# Instructions to follow
Would you show every line from the records that holds "réflexe"?

# Provided data
▼▼▼

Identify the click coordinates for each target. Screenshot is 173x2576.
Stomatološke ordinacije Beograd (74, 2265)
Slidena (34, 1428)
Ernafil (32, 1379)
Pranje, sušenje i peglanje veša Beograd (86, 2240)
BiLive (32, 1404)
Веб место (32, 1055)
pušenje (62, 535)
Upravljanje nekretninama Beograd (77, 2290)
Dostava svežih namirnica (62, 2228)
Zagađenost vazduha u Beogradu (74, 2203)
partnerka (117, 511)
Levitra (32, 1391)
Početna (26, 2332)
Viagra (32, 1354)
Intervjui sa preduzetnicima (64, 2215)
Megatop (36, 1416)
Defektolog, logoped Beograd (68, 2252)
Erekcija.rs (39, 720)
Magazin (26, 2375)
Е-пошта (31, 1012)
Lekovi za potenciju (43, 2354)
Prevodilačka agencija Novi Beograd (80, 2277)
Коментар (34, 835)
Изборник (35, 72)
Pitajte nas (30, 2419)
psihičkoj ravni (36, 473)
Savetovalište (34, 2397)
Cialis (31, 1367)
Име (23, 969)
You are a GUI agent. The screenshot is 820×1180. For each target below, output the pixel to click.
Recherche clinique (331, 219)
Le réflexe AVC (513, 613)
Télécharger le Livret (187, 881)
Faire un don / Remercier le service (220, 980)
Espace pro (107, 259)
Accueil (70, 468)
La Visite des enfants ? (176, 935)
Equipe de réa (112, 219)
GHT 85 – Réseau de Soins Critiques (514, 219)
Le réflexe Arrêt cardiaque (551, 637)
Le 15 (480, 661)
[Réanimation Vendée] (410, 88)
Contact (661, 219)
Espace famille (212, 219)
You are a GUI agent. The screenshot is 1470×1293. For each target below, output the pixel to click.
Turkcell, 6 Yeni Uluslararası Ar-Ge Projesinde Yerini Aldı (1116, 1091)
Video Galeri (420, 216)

▲▲▲
▼▼▼

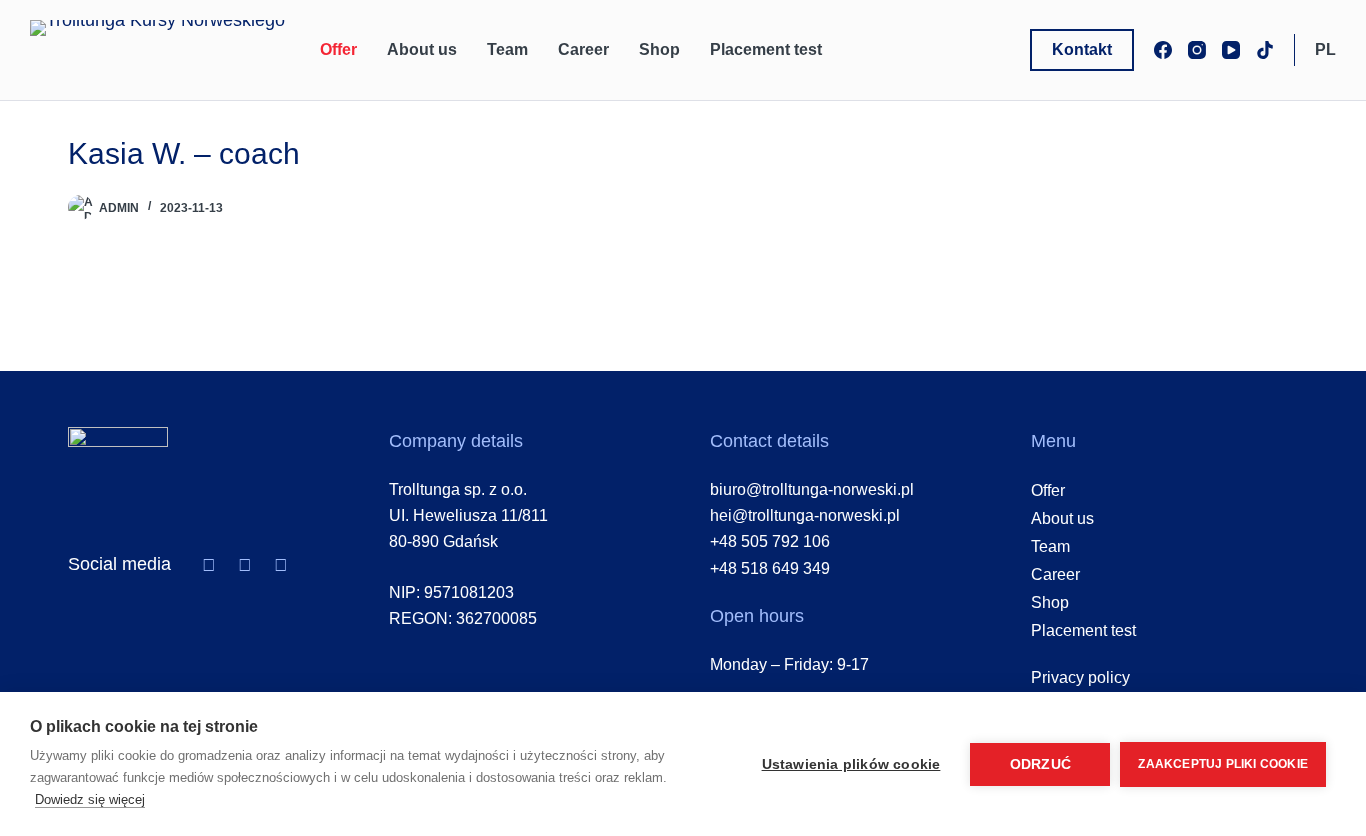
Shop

▲▲▲

# Expected output
Le réflexe AVC (513, 613)
Le réflexe Arrêt cardiaque (551, 637)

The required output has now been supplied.